Crema Café Marries Quick-style Service and Old-World Sensibilities If you spend enough time around Harvard Square in Cambridge, Mass., you’re bound to hear grumbling that things aren’t what they used to be. Profit-churners like Starbucks, The Gap, and American Apparel, some say, have lent the neighborhood a feel more befitting a mall than the backyard of one of the country’s august institutions. Enter Crema Café, a huge and handsomely appointed coffee house and eatery that opened almost a year and a half ago in a space formerly occupied by Au Bon Pain. Effortlessly fusing a European sensibility with a Berkeley-style health-consciousness, Crema has undeniably injected a dose of old-school charm into Harvard Square. Crema successfully caters both to buttoned-up neighborhood employees who take their lunches to go and to laptop-toting students who can afford to linger. There were plenty of patrons from both groups on a recent Monday afternoon, plus European tourists poring over guidebooks at outdoor tables. Behind enticingly displayed tortes, cookies, and gluten-free granola bars, workers dispatched orders with assembly-line efficiency. Espresso drinks were dispensed from a bar in the middle of the floor while sandwiches were served at the far end. Students repaired to the upstairs mezzanine to read in relative quiet, while those wanting an Internet connection scouted out seats downstairs toward the front of the café. (Crema does not have WiFi of its own, but certain seats are covered by the Harvard Square network.) Twenty-five-year-old owners Liza Baer-Kahn and Marley Brush, both from the Boston suburbs, got the idea for Crema from the urban respites they encountered abroad after college. “We saw that Western Europe — especially Paris—had a lot of places where people could sit down and enjoy a cup of coffee before work,” Baer Kahn-says. “We thought that was missing from here.”

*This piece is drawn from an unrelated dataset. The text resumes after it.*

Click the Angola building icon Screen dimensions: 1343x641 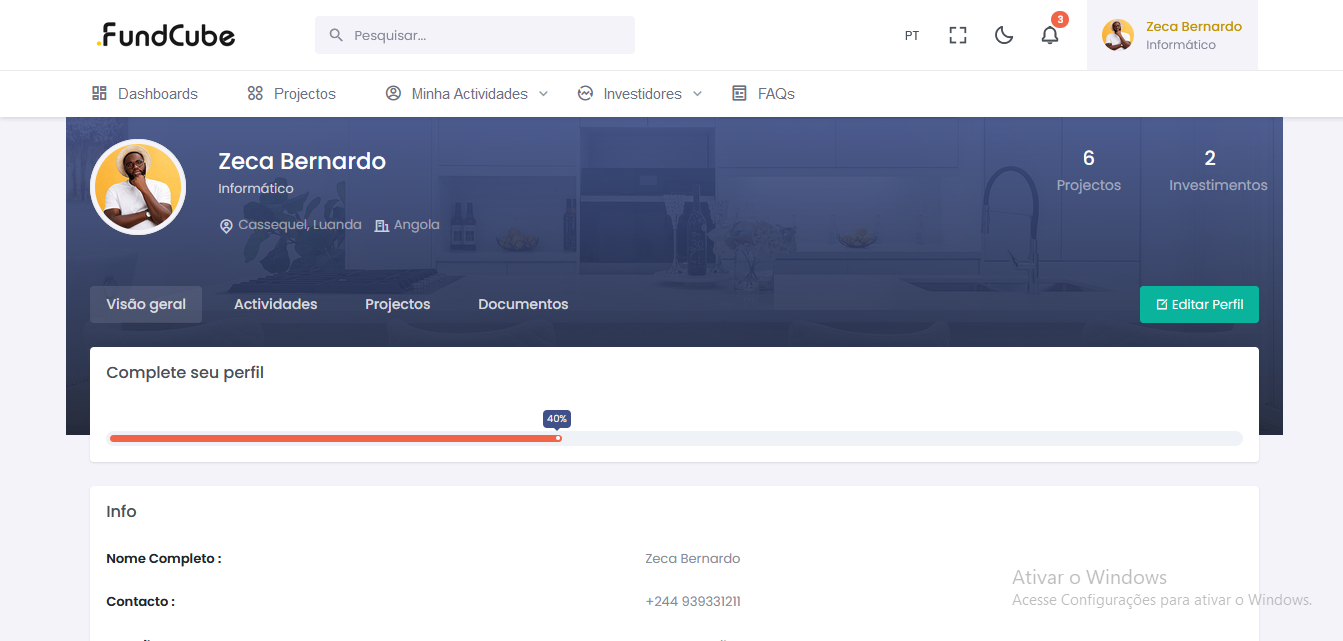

Once the opportunity arose to buy the building, the girls (and Brush’s father, who is also a partner in the business) had the building gutted and a low drop ceiling removed to allow for the mezzanine. “We used a lot of the natural [pre-Au Bon Pain] features of the building,” Baer-Kahn says. The walls are brick, accented with built-in antique cabinets from local furniture outfit Mohr & McPherson. Long, communal tables, like those the girls found in European cafes, are arranged near the front. A few of the desserts are undoubtedly European: chocolate cannelés bordelaise with fresh cherry-orange filling, tres leches cake, pain au raisin. All the baked goods are made on the premises. The sandwiches and soups that account for much of the café’s business was an afterthought, Baer-Kahn admits. The mostly healthy, mildly adventurous selections are well-suited to the Harvard-area clientele: The sweet potato sandwich ($6.75), with avocado, green apple, sprouts, hummus, and caramelized shallot vinaigrette on toasted wheat is popular among vegetarians, while the roasted eggplant and tomato with mozzarella and homemade pesto ($6.50) quickly became a favorite of this writer. “We wanted to meet the demands of consumers,” Baer-Kahn says. “Marley and I are into restaurant culture, so we took ideas for sandwiches from restaurants we liked and reconfigured them.” Crema uses local suppliers including the George Howell Coffee Company (based in Acton, Mass.); MEM Teas (based in Somerville, Mass.); and Iggy’s Bread (based in Cambridge). Baer-Kahn and Brush have roughly 30 employees, including cashiers, bakers, baristas, and sandwich makers. The owners themselves work six days a week. Seeing that the operation runs smoothly is a lot of work, Baer-Kahn admits—but to customers and the owners, having a little slice of Europe close to home has been well worth it. - - - Enjoy reading this? Sign up for our free bi-weekly e-mail Newsfeed by clicking here to stay connected! Did you know?What makes it European: Communal seating (front of café); coffee bar with seating (and of course, good espresso); nutella and banana sandwiches; cannelés bordelaise.
What lunch might cost: Spinach-Artichoke chicken sandwich on homemade focaccia ($6.95) + small ginger lemonade ($1.75) = $8.70
What patrons say: “It has a really nice ambiance. The music is kept pretty low, which makes it good for reading….And the food is really good.”